▶ **EXCERPTED TEXT**
==============================

A unit of Seal beach-based Clean Energy Fuels Corp. has signed a deal with Republic Services Inc. to build a Tennessee plant that will process landfill gas into a renewable energy source.

The plant, located near the Memphis suburb of Millington, will compress gas from a nearby landfill operated by Republic and redistribute the cleaner derivative as vehicle fuel, alternative power or sell it to other industrial customers.

Production, slated to begin in late 2013, is initially expected to yield some 4 million diesel gallon equivalents of renewable natural gas fuel annually−enough to fuel 260 commercial trucks a year.

The plant is projected to steadily increase production to more than 5.7 million diesel gallon equivalents annually during the first decade of operation.

The deal is the second of its kind between the companies. Another project at Republic’s Sauk Trails Landfill in Canton, Michigan, is expected to begin production next month.

Phoenix-based Republic is one of the largest waste management and recycling companies in the world, with a market value of about $10.17 billion.

Clean Energy is the largest builder and operator of natural gas stations in the U.S., with sales of nearly $293 million in 2011.

==============================

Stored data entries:
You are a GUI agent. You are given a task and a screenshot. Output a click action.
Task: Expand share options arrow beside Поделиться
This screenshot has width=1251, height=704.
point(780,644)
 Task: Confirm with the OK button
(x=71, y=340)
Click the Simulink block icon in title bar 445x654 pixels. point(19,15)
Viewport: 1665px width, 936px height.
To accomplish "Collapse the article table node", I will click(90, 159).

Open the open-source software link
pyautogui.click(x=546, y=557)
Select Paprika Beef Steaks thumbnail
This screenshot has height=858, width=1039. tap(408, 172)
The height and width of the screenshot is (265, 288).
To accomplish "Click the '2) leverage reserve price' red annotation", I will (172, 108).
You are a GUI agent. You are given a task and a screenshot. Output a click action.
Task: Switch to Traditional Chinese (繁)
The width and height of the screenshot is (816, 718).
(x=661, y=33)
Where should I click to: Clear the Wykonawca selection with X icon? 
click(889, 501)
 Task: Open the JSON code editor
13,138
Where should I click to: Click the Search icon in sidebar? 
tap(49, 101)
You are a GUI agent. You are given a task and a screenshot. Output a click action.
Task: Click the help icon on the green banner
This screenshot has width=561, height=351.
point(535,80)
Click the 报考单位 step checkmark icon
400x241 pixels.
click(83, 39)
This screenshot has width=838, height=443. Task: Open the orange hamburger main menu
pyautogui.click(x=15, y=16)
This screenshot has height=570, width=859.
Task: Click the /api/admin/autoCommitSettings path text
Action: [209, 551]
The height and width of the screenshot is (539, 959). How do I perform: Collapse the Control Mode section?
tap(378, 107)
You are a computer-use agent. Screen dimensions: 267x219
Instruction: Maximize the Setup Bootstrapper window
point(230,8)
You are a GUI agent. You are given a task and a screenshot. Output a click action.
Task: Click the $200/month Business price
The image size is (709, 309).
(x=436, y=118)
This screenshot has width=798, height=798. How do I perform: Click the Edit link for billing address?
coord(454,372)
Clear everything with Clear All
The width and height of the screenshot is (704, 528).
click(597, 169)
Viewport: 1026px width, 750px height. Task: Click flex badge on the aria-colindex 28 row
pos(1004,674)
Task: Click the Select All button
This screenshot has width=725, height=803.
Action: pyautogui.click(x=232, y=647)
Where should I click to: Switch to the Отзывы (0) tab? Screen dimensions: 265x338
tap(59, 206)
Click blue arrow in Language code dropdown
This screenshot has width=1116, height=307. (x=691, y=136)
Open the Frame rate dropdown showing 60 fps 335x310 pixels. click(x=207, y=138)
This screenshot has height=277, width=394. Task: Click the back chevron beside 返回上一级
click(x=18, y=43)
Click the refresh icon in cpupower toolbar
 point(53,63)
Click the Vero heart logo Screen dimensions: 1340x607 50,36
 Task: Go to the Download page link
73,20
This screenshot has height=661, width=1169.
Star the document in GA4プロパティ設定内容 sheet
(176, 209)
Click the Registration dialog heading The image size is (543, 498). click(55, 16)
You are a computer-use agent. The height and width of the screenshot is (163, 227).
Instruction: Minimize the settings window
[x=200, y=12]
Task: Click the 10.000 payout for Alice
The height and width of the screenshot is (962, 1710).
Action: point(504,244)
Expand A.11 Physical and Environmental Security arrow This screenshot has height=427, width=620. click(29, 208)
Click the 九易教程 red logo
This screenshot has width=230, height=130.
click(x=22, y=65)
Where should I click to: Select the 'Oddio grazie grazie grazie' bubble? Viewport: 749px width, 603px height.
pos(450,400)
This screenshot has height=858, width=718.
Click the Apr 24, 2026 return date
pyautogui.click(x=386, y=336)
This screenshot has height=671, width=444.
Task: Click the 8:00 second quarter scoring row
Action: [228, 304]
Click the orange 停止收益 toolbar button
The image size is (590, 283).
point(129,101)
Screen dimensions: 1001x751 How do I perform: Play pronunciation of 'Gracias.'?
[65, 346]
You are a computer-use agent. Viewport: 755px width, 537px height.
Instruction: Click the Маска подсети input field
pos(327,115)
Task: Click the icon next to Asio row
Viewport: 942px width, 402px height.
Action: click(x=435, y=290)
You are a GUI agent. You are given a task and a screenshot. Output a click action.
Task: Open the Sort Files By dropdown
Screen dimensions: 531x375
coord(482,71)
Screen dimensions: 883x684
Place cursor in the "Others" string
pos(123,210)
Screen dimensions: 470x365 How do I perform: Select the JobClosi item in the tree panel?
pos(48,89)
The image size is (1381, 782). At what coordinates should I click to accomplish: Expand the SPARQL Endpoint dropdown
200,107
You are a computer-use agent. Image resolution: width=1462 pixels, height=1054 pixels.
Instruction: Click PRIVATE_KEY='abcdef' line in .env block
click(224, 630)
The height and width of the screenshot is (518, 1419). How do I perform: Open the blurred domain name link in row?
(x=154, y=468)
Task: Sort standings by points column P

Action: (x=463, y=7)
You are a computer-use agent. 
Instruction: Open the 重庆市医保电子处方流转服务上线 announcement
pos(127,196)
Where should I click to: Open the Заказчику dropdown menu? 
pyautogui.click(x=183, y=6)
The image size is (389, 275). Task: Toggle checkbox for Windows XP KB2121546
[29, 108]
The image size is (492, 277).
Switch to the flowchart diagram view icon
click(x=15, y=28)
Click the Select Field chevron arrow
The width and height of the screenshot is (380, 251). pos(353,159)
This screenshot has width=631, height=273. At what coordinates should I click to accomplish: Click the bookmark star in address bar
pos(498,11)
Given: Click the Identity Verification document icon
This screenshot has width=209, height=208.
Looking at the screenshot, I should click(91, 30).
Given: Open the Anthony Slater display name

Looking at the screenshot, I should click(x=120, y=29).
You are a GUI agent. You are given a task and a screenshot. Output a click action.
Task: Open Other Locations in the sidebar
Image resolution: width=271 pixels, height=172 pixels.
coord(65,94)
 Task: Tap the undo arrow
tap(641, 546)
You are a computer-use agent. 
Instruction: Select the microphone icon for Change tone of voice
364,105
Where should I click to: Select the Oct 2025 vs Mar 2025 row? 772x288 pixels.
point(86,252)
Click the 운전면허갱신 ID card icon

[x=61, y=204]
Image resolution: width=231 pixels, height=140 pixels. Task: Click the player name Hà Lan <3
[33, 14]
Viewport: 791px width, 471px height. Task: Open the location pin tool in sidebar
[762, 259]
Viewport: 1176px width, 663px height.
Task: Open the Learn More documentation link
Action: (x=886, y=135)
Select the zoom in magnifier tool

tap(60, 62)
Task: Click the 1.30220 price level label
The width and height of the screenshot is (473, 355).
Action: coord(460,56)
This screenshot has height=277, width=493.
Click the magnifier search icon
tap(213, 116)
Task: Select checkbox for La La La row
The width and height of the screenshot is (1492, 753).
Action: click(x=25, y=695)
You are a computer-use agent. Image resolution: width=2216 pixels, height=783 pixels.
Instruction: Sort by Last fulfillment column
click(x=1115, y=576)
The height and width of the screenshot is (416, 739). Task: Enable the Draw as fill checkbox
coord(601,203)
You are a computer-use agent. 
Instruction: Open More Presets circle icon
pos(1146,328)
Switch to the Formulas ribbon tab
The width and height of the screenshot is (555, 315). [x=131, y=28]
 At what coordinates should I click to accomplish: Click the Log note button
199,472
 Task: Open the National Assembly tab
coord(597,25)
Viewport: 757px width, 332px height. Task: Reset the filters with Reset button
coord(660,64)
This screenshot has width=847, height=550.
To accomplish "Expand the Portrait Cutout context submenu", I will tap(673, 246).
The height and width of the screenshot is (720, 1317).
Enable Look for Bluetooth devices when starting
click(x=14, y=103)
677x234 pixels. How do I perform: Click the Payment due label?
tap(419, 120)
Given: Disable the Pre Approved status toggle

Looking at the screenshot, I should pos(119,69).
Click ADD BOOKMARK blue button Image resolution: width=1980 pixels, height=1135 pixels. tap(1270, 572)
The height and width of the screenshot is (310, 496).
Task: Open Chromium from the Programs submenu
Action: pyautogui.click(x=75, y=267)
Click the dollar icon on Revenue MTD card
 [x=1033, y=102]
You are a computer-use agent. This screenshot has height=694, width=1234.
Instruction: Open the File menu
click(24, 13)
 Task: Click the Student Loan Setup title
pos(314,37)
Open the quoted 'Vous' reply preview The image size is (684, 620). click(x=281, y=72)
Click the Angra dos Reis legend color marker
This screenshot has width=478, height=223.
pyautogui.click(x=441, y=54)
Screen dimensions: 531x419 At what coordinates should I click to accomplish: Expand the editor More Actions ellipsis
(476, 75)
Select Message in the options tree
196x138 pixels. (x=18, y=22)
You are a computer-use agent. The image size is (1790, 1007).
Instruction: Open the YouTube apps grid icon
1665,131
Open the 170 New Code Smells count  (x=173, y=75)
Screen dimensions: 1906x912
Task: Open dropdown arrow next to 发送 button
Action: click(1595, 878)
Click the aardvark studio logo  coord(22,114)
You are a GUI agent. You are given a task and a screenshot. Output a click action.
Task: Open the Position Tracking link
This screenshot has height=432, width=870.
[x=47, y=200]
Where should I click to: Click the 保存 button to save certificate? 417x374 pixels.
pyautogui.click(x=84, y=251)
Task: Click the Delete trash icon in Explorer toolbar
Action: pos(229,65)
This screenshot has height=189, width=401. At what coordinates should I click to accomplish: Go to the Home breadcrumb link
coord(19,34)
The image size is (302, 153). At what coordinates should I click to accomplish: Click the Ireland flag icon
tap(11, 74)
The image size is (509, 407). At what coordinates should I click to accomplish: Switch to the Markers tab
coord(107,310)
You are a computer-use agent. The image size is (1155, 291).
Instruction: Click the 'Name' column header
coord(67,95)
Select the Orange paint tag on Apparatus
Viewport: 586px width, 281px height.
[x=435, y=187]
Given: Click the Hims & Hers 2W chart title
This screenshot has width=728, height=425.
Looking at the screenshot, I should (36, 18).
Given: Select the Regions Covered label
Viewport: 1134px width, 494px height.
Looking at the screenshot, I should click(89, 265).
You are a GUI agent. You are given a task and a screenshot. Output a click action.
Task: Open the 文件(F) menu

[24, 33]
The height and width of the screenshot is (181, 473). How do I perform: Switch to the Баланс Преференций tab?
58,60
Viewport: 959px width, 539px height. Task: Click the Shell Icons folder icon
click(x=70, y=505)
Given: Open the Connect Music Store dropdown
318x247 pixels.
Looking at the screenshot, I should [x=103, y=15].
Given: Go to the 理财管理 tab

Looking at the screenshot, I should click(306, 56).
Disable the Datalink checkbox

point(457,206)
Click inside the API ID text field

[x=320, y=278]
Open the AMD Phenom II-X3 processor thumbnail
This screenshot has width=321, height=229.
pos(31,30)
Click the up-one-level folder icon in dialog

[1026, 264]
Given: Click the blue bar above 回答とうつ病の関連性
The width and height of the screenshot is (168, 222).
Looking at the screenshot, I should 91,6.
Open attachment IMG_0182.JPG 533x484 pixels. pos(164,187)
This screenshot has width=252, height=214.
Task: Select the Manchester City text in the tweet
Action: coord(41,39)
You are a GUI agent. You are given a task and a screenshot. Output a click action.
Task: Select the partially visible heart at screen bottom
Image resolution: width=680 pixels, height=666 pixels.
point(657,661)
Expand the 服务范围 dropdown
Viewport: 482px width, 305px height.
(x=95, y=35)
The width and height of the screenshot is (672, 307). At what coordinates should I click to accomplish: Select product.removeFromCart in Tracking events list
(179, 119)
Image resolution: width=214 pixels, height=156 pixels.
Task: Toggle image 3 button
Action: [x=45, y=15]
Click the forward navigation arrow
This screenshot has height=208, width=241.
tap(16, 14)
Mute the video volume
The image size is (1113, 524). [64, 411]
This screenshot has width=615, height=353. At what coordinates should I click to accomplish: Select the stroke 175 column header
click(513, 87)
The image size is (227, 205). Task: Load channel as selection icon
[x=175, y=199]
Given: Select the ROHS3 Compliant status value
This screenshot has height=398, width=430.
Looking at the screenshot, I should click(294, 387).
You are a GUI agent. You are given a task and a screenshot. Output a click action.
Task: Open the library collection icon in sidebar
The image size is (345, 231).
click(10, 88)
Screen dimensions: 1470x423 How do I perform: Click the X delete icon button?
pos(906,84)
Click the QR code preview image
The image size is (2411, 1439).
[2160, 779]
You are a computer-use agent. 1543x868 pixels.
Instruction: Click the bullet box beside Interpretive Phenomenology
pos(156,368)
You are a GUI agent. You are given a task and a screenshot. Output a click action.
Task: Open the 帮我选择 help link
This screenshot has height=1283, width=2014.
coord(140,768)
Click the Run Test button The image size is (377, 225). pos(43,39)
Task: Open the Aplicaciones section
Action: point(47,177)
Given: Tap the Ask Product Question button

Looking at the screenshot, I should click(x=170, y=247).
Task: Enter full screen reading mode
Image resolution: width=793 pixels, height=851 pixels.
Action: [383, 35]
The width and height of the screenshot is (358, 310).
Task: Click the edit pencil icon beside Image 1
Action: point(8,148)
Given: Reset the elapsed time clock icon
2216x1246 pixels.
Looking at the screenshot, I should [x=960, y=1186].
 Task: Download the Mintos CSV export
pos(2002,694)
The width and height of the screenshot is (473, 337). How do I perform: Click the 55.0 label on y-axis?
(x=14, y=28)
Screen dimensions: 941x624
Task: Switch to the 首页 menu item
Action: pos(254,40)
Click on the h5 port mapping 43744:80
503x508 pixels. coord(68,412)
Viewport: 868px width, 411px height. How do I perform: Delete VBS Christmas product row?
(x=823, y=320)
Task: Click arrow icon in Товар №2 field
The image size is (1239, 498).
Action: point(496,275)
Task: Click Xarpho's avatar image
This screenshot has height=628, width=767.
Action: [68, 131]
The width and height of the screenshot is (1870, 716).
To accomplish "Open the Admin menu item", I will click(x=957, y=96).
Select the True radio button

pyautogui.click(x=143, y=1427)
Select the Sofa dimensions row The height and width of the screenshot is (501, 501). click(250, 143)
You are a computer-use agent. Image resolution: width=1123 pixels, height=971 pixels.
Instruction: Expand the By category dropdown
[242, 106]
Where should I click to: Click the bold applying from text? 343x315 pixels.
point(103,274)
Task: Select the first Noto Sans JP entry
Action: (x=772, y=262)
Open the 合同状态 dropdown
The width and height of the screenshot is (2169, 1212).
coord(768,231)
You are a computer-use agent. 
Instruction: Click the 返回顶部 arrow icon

==============================

▶ **CHALLENGE 1**
In the landfill gas article, when is production at the Tennessee plant slated to begin?
▶ **CHALLENGE 2**
Pick up the landfill gas article after its last sentence and keep it going.
The data is separate material from the landfill gas article.

▶ **WRITTEN REPLY 1**
Late 2013.

▶ **WRITTEN REPLY 2**
It has yet to clear earnings hurdles amid a push to build and expand what it’s calling “America’s Natural Gas Highway.”

Major transportation arteries in California, Texas and the Midwest are expected to have natural gas stations spread out every 250 miles or so when the multiyear project concludes.

The company is targeting the largest segment of the market: heavy-duty haulers that consume some $30 billion of fuel annually. That dwarfs the public sector and waste management industries combined.

Oilman and corporate investor T. Boone Pickens started Clean Energy as a tiny part of his Dallas-based Mesa Petroleum in the late 1980s. He split it off in the late 1990s.

Clean Energy shares fell 1.2% in Thursday trading, pushing its market value down to $1.15 billion.